By Kevin Coughlin
How hot was it on the Morristown Green on Saturday?
The always-dapper Bucky Pizzarelli actually removed his jacket and tie to perform at the fifth annual Morristown Jazz & Blues Festival.
Despite mercury readings that exceeded his age, the 89-year-old guitar great, who has played with everyone from Sinatra to McCartney, remained the epitome of cool.
Nor did the heat faze hordes of music fans who flocked to the historic Green for 10 hours of free music from five acts.
Swingadelic got things off to a bouncy start at noon. Pizzarelli’s “Guitar Summit” followed with fellow ax-men Ed Laub, Frank Vignola and Vinny Raniolo. Next came the scorching Bria Skonberg Band, Roomful of Blues, and headliner Charlie Musselwhite and his band.
“Each year it has gotten better,” said William Daley of Morris Plains, attending his third Morristown Jazz & Blues Fest.
Mark and Patty Von Till of Green Brook saw a sign on Harter Road advertising the Festival. The event proved much larger than they expected, Mark said, and the entertainment and timing were wonderful.
“Today has been a nice diversion for us,” he said, explaining that a fire damaged the couple’s home last month and they are living in an apartment for now.Arguably, the best seats in the (outdoor) house belonged to Sarah Greulich of Morristown and Cat Ponnwitz of Montville, who shared a hammock strung between two trees on the South Park Place side of the Green.
Someone suggested this might have commercial possibilities; the friends took it under advisement.
If the Green had a roof, the town might be shopping for a new one after Bria Skonberg’s scorching set. Trading trumpet lines and vocals that ranged from playful to powerful, the Canadian musician won a hearty standing ovation during the hottest part of the afternoon.
“It was getting pretty toasty… but it was like basking in all this music, and the hot jazz-ness of it, and I didn’t mind it all,” said Skonberg.
“It was an awesome experience on that big stage. The audience was receptive and we had a great time. I’m good-tired right now!”
Skonberg made her East Coast debut just down the road, at the Bickford Theatre seven years ago. She returns there in November; catch her if you can.
Evan Arntzen, Skonberg’s sax player, crooned I’ve Got You Under My Skin as an homage to Frank Sinatra. Tributes to Sinatra, Les Paul, and Muddy Waters– who all would have turned 100 this year–were sprinkled across the acts on Saturday.
“I played the White House with him,” Pizzarelli said of Sinatra.

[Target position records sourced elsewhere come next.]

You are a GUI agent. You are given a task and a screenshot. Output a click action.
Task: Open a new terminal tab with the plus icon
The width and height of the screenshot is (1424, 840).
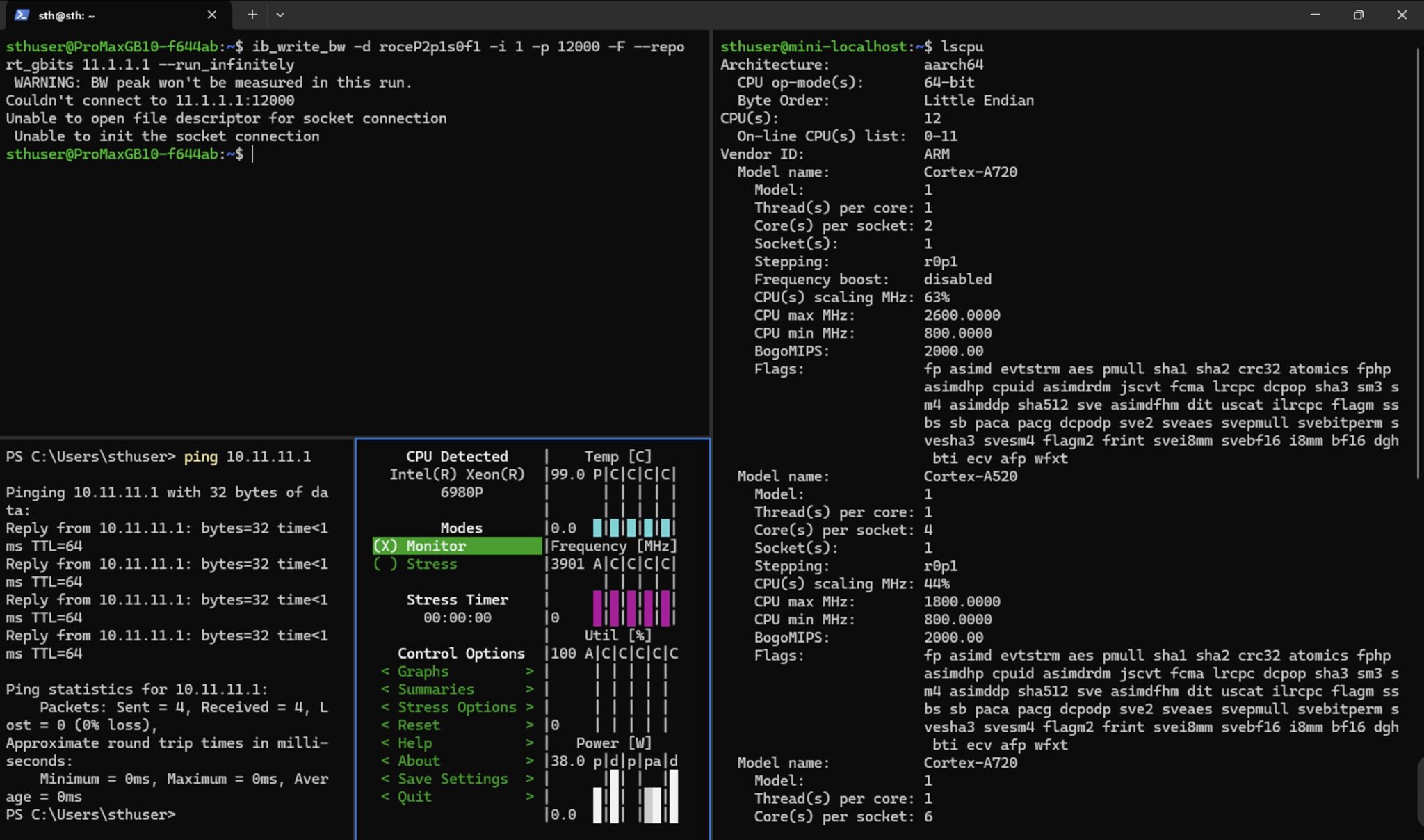(x=252, y=14)
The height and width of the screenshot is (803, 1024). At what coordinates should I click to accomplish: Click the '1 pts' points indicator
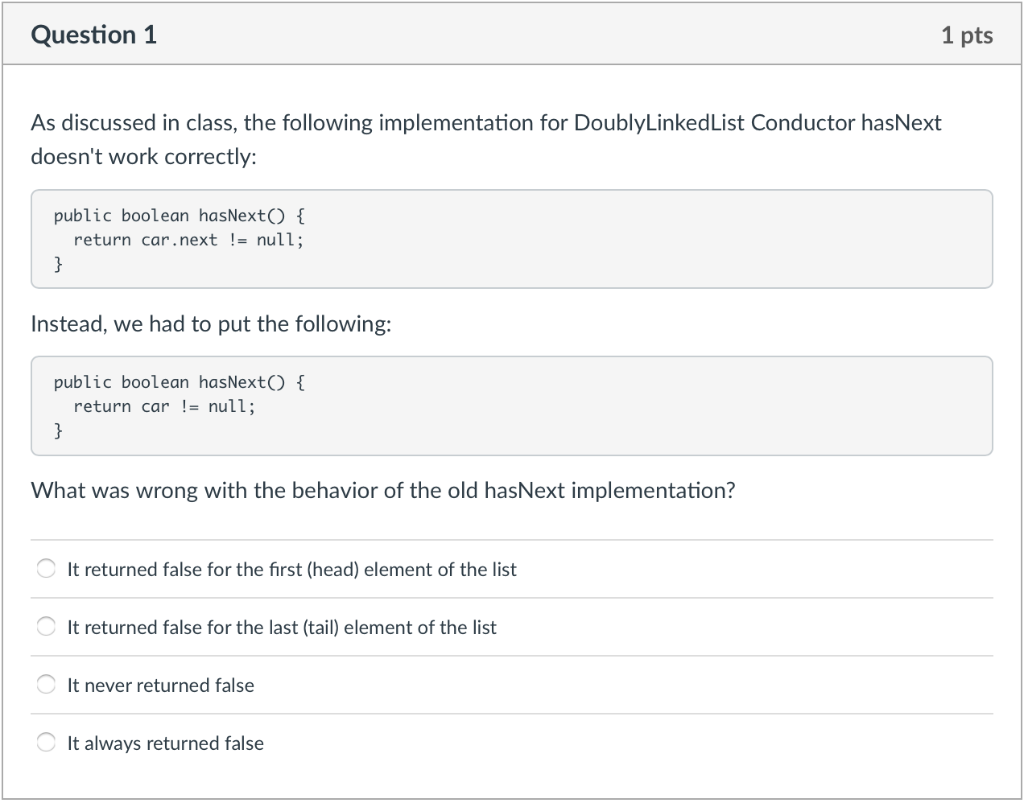click(966, 35)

And he was pals with Paul, the hit songwriter and inventor of the famed Les Paul guitar and advanced recording gear. “He was a genius,” said Pizzarelli.
The festival was underwritten by sponsors who together ponied up about $70,000, according to Mayor Tim Dougherty, who proposed the venture in 2010 and assembled a committee to make it happen.

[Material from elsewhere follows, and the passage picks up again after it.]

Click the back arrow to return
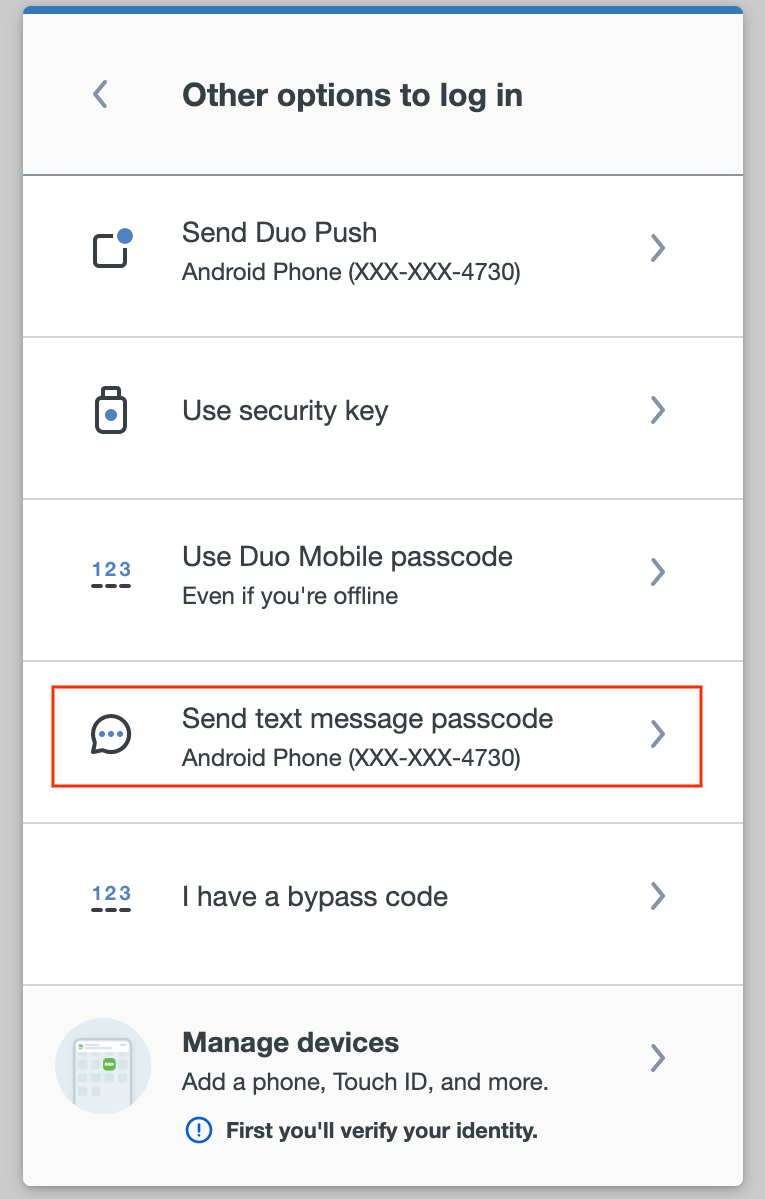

“I’m kind of speechless,” Dougherty said after blues harpist Charlie Musselwhite closed the show with Christo Redemptor, the signature instrumental piece from his first album in 1967.
“Every act was superb,” said the Mayor, looking exhausted but pleased on a “silky summer night.”
He estimated that as many as 6,000 people visited the Green over the course of Saturday’s festival.
“This crowd was big,” he said. “People stayed for the whole show, the downtown did well, commerce did well. Thank God again for the weather gods.”
All five summer fests have enjoyed dry conditions.
And all have been produced by the husband-and-wife team of Don Jay Smith and Linda Smith. Don said their goal for next year is to raise the event’s national profile.
They may have difficulty topping Saturday’s concert, however.
“This was a home run,” Don Jay Smith said.
Marie Pfeifer contributed to this report.